Le transfert, qu'est-ce que c'est ? A quoi ça sert ?

Ce mystérieux transfert, ce mot à la mode dans le milieu psy, parfois incompris, souvent galvaudé, que signifie-t-il exactement ?

Indispensable dans la relation thérapeutique, inévitable, le transfert est un levier puissant de mise au travail mais aussi une source de nombreuses résistances. Et même s’il existe dans toute relation humaine, il prend dans le cadre de nos consultations une importance spécifique et majeure.

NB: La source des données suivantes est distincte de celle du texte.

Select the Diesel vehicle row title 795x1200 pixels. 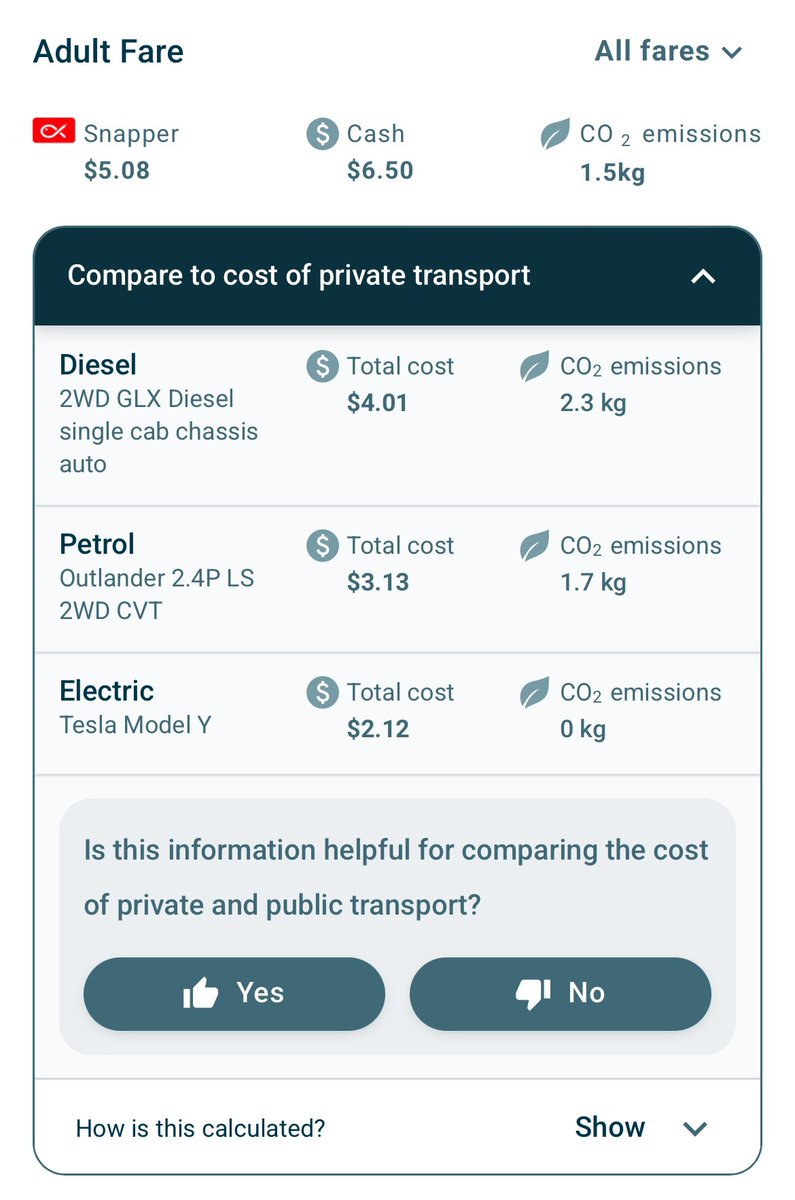click(98, 365)
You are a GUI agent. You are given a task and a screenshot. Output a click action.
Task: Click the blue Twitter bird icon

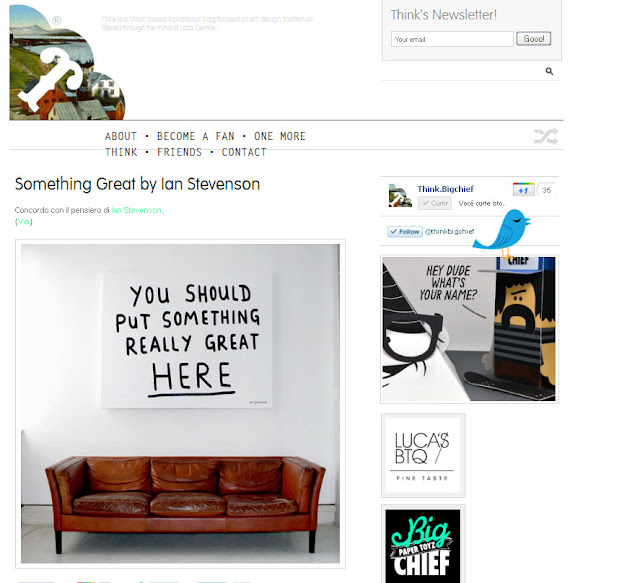(503, 234)
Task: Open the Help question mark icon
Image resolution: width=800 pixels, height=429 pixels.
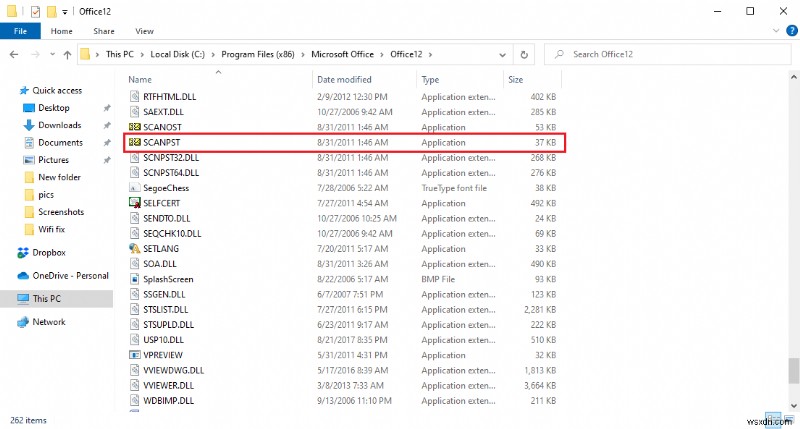Action: click(787, 31)
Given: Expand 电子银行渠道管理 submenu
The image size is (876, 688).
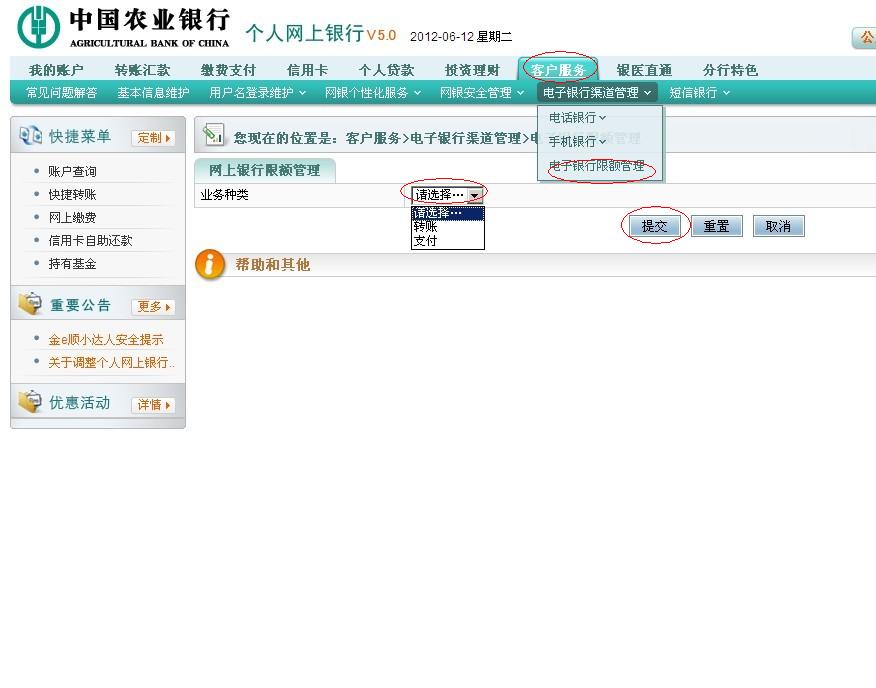Looking at the screenshot, I should point(597,93).
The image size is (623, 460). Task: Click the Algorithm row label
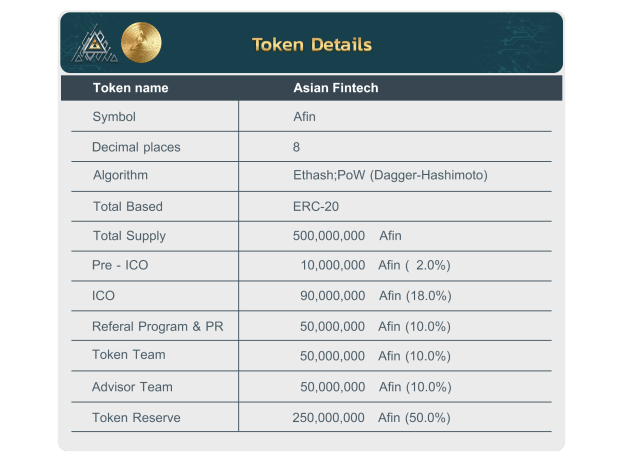point(120,175)
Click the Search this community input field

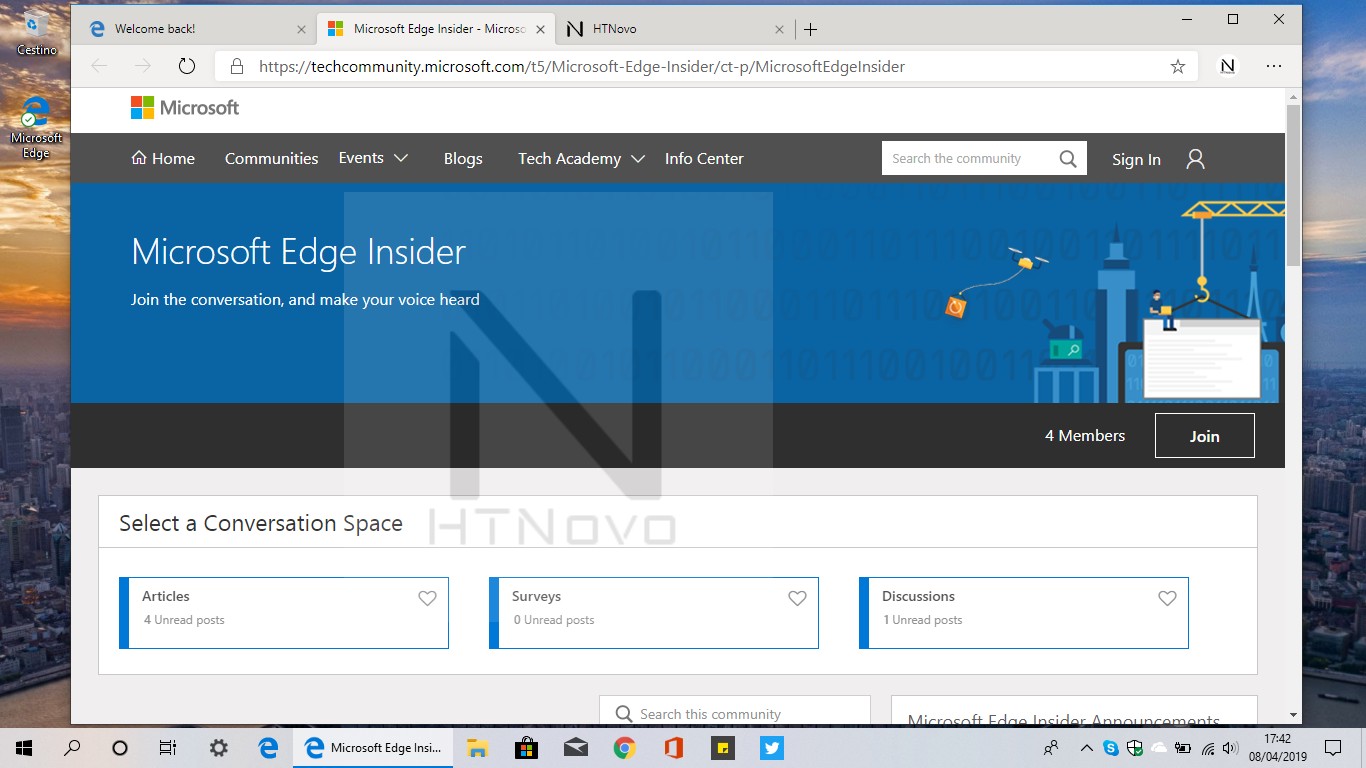tap(735, 713)
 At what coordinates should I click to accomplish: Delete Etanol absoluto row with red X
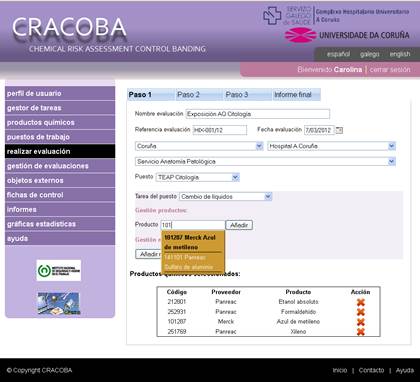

Voyons donc comment ce mystérieux transfert est bien au cœur du processus thérapeutique, mais aussi comment, pour le psychologue, il s’agira de trouver en la matière la « juste place » thérapeutique.

Un sujet supposé savoir

Pour le névrosé, le thérapeute sait, il connait les réponses, il détient la clé de ses impasses, il est un « sujet supposé savoir ». Le transfert, c’est bien cette demande éperdue qui s’adresse au thérapeute et qui attend de lui le salut espéré. Cette certitude lui permet ainsi une exploration psychique de son propre savoir inconscient, comme un leurre qui, tel un catalyseur, permettra que « quelque chose se passe » pour le patient.

Une réactualisation des désirs

Cette relation singulière, ces rencontres répétées et cadrées, vont être pour le patient l’occasion de rejouer d’autres relations, d’autres tranches de vie, qui permettront alors de revivre, d’analyser, de comprendre des mécanismes singuliers et subjectifs des modes relationnels entretenus jusqu’alors. Le transfert est précisément cette réactualisation relationnelle, avec les ressentis qui l’accompagnent, dans une conscientisation qui permet leur mise au travail.

Des résistances qui se font voir

Le patient va donc revivre, avec son thérapeute, des mécanismes inconscients qui vont alors être nommés, mis en mots, partagés et élaborés en séance. S’ensuit la possibilité de se décaler par rapport à ces solutions de toujours pour construire, peu à peu, un autre éclairage, une autre manière de penser son rapport à soi et à l’autre. Mais ce transfert pourra aussi être l’occasion de résistances massives, entravant cette levée de refoulé, bloquant dans l’ici et maintenant de la séance ce qui concerne finalement une question à la fois plus vaste et plus ancienne.

Une illusion qui se détache

Se dégager de cette certitude que le savoir est chez son thérapeute est finalement une visée importante du travail thérapeutique. Mais pour que le patient se libère de cette illusion, celle qu’un autre, en l’occurrence son « psy », connait les réponses et sait quelle décision prendre, pour qu’il se dégage de cette croyance première et qu’il reprenne une place de sujet, le thérapeute lui aussi doit « nettoyer son écran » et offrir à son patient un espace de mise au travail dans lequel ses propres ressentis sont suffisamment conscientisés pour ne pas perturber le travail de son patient.  

Pour conclure

Finalement, pour le thérapeute, il est question de trouver la juste distance. Le premier écueil serait effectivement de vivre une réponse émotionnelle non maîtrisée qui viendrait alors empêcher l’écoute thérapeutique et la curiosité clinique. L’autre serait de se priver d’un ressenti qui peut pourtant constituer un outil puissant du travail thérapeutique. Entre les deux se dessine la juste place thérapeutique.